The two elements barely fit. But once they were inside the foyer, “all my biggest fears,” Fields said, “none of them came true.”

The two statues are designed to rotate on a shared pedestal but never quite touch, and from no two angles does it appear the same. There are no straight lines, no flat curves: Every curve actually changes over the distance of the piece. There is no repetition.

Fields still had to wait, however, before he could mention it on his website –, where it can be seen now – or to potential clients because the property hadn’t yet been put on the market. Then the pandemic set in, further delaying its reveal, and Fields went on unemployment just to pay his bills.

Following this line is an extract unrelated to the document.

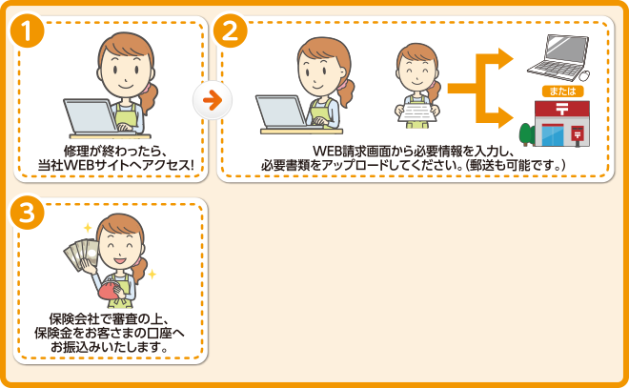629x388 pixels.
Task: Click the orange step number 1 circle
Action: pos(28,31)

Finally, in late summer, the house went public. Since, he has contacted at least 100 architects, he said, and a handful are seriously interested in helping make more of his contemporary ideas into reality.

“I’m trying to find a way to launch Swan,” he said. “It’s got certain qualities to it that if I can make it super precise. If people see it in person, it’ll be unlike anything they’ve ever seen before.”